## [TASK STATEMENT]
Rewrite each of the records below with "chevron" replaced by "arrow", leaving every other part unchanged.

——

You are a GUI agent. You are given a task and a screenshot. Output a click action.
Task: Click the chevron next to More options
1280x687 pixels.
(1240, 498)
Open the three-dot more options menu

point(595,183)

——

## [CORRECT ANSWER]
You are a GUI agent. You are given a task and a screenshot. Output a click action.
Task: Click the arrow next to More options
1280x687 pixels.
(1240, 498)
Open the three-dot more options menu

point(595,183)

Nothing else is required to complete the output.